The latest scuffle was touched off by youthful-looking U.S. General Lauris Norstad, 52, NATO commander in Europe, whom Old Soldier de Gaulle treats as a subaltern. De Gaulle has vastly complicated Norstad's--and NATO's--existence by 1) refusing to accept launching pads for U.S. intermediate-range missiles in France, 2) failing to integrate France's strategic air defense into an overall NATO system, 3) denouncing an agreement that obligated France to put a third of its Mediterranean fleet under NATO command in event of war.
Norstad was now upset by another De Gaulle strategy--his refusal to permit stockpiling of U.S. nuclear bombs in France unless the French government has control of them. Pointedly, Norstad let it be known that he was thinking of transferring nine squadrons of U.S. F-100 and F-1O1 fighter-bombers out of France.
Double Veto. De Gaulle was obviously trying to prod the U.S. out of its longstanding refusal to share nuclear secrets with France--a refusal that has unquestionably hampered French scientists in their effort to devise their own Abomb. In London, where 650 leading citizens of 14 NATO countries assembled in an Atlantic Congress to mull over the state of the alliance, French General Marcel Carpentier grumbled: "Britain and America have secrets and can use them as they wish. It is because of this double veto that France has decided to build its own Continental deterrent."
De Gaulle's argument has more to it than his mystic yearning for national grandeur. He believes that the Anglo-American nuclear domination of NATO is inducing in Western Europeans a "suicidal" lack of interest in their own defense. Convinced that "French soldiers fight best under the French flag," De Gaulle also opposes the present concept of "integrated" NATO forces, prefers a World War II-style "cooperative alliance," and asks what would become of Western European nations without nuclear weapons if the day came when it did not serve U.S. and British interests to use the nuclear deterrent in local defense of Europe.
Unanswered Mail. The U.S. position is that Congress has authorized the U.S. Government by law to share nuclear secrets only with allies that have already shown the ability to make nuclear weapons on their own, to wit, Britain. In French eyes, this is an explanation but not an answer: Why not change the law?

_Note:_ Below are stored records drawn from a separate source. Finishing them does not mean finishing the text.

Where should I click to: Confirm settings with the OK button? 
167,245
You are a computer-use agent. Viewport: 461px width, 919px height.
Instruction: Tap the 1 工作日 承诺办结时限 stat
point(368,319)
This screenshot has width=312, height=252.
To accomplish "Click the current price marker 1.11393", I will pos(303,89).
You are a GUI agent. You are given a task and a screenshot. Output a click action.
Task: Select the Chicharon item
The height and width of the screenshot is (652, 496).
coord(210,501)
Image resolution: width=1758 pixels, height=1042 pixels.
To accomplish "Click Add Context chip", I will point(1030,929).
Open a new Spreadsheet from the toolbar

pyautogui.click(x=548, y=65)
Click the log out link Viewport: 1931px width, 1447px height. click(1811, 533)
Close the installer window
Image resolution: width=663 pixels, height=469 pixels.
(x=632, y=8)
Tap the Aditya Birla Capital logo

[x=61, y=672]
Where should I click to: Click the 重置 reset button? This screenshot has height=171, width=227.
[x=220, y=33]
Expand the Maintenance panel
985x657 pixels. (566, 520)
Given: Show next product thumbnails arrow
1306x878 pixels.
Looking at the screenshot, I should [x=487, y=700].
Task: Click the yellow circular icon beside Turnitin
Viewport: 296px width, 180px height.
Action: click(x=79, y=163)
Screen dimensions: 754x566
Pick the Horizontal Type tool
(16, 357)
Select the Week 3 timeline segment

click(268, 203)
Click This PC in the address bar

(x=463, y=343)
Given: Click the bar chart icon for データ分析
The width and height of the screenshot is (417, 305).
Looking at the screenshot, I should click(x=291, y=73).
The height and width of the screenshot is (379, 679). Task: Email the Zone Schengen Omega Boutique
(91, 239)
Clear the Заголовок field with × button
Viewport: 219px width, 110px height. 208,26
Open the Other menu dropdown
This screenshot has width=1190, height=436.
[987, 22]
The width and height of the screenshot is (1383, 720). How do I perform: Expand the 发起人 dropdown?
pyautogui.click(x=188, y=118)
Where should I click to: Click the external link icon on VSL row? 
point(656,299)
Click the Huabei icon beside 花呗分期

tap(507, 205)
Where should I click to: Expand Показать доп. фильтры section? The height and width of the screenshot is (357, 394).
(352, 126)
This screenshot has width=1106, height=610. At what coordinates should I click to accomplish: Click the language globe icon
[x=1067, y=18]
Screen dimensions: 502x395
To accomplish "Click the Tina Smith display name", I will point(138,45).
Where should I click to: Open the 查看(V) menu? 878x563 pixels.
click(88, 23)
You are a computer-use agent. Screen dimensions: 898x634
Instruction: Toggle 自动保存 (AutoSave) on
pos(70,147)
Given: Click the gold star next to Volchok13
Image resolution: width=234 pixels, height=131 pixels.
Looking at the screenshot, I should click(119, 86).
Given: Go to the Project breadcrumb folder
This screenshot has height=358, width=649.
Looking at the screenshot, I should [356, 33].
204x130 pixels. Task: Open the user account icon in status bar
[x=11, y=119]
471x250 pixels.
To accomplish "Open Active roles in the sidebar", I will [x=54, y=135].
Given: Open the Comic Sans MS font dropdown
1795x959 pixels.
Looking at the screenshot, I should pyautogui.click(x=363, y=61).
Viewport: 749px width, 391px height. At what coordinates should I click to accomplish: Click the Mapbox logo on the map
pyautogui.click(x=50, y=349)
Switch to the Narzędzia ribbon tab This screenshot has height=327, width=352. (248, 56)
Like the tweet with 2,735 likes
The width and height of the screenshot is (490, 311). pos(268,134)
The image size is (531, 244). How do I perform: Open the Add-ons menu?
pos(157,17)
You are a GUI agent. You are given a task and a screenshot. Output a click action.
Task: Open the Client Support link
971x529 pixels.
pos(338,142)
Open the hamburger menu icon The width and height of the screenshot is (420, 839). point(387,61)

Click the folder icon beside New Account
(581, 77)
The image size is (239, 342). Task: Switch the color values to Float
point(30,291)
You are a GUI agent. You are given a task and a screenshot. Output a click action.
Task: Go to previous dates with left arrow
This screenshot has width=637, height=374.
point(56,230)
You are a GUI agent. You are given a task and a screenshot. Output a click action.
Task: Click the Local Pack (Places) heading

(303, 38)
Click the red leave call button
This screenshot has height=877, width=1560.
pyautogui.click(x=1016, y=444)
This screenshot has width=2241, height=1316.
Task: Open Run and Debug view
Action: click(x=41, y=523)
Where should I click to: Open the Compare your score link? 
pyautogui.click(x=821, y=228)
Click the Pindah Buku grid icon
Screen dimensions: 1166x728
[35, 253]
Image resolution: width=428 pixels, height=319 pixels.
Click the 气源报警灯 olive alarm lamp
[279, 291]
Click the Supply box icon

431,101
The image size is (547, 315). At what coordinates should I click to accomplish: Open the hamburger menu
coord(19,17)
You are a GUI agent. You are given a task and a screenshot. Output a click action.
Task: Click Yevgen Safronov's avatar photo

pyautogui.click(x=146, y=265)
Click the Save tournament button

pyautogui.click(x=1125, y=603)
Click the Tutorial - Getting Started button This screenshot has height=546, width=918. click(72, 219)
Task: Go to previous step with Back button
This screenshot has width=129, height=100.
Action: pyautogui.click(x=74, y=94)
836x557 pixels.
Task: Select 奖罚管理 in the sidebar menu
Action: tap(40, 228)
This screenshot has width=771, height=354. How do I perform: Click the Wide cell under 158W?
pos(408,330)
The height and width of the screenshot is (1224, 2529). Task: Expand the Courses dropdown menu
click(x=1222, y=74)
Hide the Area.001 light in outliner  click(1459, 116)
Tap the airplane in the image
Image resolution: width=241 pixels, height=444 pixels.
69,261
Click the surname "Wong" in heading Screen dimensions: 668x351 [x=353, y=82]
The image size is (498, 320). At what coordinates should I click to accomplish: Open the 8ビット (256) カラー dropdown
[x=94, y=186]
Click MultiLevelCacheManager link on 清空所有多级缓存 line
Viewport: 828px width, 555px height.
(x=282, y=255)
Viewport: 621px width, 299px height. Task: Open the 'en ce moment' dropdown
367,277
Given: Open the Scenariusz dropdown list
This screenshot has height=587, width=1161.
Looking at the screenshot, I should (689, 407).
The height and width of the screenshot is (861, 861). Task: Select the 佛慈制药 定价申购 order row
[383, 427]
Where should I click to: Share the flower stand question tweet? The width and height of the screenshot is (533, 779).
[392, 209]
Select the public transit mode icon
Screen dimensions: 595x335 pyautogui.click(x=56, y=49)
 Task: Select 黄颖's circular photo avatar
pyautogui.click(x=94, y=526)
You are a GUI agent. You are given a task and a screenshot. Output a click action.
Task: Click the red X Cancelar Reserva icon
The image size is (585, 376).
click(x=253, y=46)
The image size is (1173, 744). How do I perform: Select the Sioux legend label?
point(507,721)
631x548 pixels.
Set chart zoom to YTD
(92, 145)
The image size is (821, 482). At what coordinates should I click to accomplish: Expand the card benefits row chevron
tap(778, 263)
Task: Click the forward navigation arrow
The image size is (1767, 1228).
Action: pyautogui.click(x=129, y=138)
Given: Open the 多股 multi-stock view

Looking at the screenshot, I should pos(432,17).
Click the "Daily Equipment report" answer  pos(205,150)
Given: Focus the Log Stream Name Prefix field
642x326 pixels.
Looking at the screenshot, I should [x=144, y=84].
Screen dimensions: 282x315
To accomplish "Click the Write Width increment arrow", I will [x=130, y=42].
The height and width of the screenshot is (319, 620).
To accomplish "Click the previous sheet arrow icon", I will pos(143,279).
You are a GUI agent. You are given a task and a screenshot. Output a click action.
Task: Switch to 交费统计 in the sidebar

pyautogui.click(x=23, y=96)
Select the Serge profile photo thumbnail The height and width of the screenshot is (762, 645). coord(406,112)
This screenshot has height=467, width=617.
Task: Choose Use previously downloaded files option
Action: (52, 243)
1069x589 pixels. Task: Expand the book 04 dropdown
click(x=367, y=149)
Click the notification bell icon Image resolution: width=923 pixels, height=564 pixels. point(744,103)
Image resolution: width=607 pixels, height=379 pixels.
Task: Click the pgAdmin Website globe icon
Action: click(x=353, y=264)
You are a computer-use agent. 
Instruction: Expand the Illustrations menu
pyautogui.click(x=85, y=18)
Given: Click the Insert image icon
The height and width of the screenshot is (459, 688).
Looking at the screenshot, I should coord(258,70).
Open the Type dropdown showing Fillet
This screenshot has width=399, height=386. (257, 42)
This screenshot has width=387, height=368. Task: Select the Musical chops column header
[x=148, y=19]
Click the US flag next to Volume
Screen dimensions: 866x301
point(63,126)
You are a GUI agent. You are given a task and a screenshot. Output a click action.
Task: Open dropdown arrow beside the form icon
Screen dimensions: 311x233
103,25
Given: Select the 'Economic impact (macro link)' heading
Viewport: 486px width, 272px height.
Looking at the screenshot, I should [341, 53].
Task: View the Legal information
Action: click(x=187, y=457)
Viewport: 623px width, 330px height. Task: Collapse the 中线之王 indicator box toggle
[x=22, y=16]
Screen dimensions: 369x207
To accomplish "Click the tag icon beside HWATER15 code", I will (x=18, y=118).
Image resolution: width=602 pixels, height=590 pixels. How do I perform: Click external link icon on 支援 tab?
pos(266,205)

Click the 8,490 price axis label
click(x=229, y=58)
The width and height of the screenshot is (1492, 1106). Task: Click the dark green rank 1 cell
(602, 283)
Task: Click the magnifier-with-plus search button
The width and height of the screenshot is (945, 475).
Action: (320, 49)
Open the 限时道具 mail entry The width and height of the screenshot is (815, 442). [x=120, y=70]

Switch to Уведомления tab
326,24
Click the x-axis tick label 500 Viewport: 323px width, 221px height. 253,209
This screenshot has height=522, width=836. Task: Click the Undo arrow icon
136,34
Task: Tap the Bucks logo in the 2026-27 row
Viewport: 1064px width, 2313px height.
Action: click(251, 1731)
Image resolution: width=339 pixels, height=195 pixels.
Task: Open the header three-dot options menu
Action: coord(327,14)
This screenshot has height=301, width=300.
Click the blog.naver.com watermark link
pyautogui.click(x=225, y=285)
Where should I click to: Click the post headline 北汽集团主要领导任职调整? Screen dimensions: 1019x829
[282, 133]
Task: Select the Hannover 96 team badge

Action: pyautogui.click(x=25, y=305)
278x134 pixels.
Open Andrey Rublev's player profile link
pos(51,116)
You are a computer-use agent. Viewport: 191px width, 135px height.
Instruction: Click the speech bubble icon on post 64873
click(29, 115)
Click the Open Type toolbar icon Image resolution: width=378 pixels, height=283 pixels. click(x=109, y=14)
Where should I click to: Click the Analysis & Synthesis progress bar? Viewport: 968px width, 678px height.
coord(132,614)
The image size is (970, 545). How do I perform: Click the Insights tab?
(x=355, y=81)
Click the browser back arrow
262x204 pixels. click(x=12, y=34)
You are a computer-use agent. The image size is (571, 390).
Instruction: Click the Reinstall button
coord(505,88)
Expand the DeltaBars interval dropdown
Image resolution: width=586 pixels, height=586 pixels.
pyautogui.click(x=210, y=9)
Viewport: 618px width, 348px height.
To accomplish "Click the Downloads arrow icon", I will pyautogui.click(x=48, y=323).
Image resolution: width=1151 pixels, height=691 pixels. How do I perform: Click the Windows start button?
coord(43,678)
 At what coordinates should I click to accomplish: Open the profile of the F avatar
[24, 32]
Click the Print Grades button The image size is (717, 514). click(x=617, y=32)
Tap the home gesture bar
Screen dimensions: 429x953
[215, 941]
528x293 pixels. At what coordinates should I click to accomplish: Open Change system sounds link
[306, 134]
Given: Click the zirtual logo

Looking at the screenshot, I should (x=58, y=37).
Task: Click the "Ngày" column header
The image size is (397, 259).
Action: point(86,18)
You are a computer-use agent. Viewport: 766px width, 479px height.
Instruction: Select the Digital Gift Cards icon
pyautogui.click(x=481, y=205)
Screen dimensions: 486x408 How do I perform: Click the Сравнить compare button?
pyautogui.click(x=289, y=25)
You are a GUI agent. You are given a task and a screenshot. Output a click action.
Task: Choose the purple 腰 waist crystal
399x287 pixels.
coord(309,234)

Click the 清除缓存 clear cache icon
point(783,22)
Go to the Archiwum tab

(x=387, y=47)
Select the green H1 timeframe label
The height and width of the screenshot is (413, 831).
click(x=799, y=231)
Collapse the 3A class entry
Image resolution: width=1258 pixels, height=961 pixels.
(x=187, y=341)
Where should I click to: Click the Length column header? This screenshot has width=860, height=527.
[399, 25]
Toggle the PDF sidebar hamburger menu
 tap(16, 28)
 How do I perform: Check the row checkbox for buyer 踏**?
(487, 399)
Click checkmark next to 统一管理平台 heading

De Gaulle's complaint goes deeper: his aides carefully reminded foreign newsmen last week that the general has not yet received a satisfactory answer to the private letters (TIME, Nov. 10) in which he urged Eisenhower and British Prime Minister Macmillan to admit France alongside Britain and the U.S. in a tripartite NATO "political directorate." It is an old French grievance that the U.S. grants full international partnership to Britain, yet treats France as a junior member of the firm, on a par with West Germany or Italy. Fact is, insists De Gaulle, that France, unlike the Germans or Italians, has "world responsibilities," and unless the U.S. and Britain agree to coordinate their strategy outside Europe (most specifically in Algeria), the alliance is not a genuine one.
Washington's answer is that 1) there is no special U.S.-British partnership, and 2) France cannot get into it. It hopes not to antagonize De Gaulle but to counter his demands with sweetly reasonable explanations of the impossibility of complying with them. Those who dealt with the general in World War II know that such tactics have never before persuaded De Gaulle to abandon what he considers legitimate national goals.